Quizás no hayan sido nunca muy detectables los mensajes de desconfianza del poeta hacia las ideas de progreso que trajo la Revolución francesa, pero estos se encuentran emboscados, a buen ritmo, en momentos puntuales de su vida y obra. Fue el más grande de la poesía moderna en cualquier lengua, pero en nuestro tiempo empieza a alineársele con “los Antimodernos” de los que habla Antoine Compagnon: aquellos intelectuales franceses —de Balzac y Bernanos a Breton y Gracq—, cuyo mal humor y seductor ingenio ha ido impidiendo, a través del tiempo, que acabara de cuajar la modernidad.

Recuérdese que al elogiar la obra de un banal dibujante de un diario frívolo —el hoy olvidado Guys, en quien dijo percibir al “pintor de la vida moderna”—, Baudelaire invocó con impertinencia a los figurines de moda, a los de la Revolución, sobre todo. “Como si la Revolución —comenta Calasso en La folie Baudelaire— hubiera sido en primer lugar una buena ocasión para cambiar de vestidos y peinados, un poco más rápidamente que de costumbre”.

Desde luego, solo alguien tan osado como el autor de Las flores del mal podía en aquellos días atreverse a semejante impertinencia.

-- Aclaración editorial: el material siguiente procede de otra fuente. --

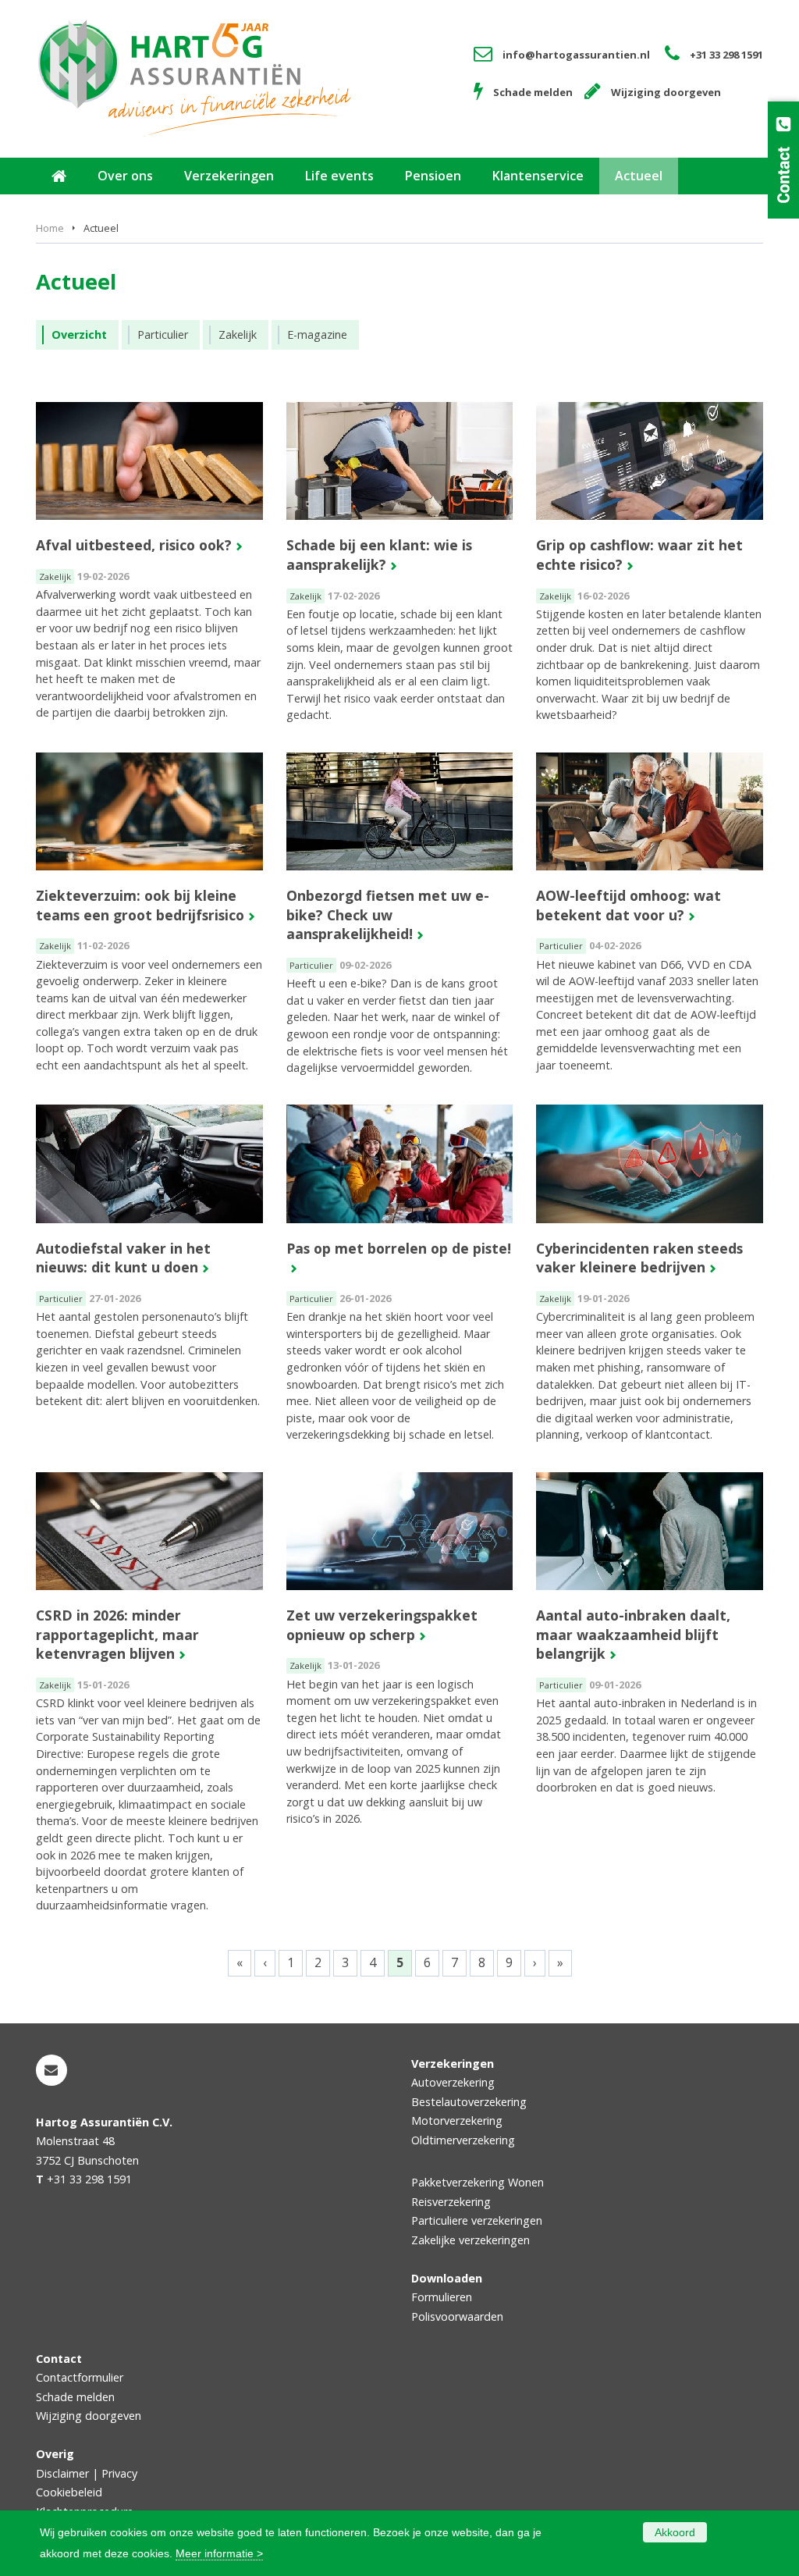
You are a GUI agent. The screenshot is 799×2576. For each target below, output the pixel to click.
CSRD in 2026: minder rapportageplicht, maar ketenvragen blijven (117, 1634)
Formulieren (441, 2297)
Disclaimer (62, 2473)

Hoy su provocador gesto se ve tanto como un mensaje de desconfianza hacia la innovación —que a veces solo lleva a cambiar de vestuario— como un aviso profético de futuros fangos ultraconservadores; pongamos Donald Trump, ya que ahora es nuestro figurín de moda.

Algo sí empieza a estar claro en el viejo enigma: “decrepitud” para Baudelaire era sinónimo de cualquier idea de progreso, y por eso al joven Manet le redujo a la condición de primer genio del arte por venir… Tras la visita de esta mañana a la exposición, mi conclusión provisional es la de que Baudelaire tuvo buen ojo y previó regresiones brutales después de tanta fe en el avance. Quizás sea razonable pensar que supo ver esto porque, como todas las personas interesantes, era contradictorio, y su pensamiento complejo andaba cargado de paradojas. Aunque a esta hora de la noche, lo único razonable es lo que, a propósito de las elecciones americanas, acaba de comentarme el recepcionista del hotel.

Los optimistas, me ha dicho, escriben mal.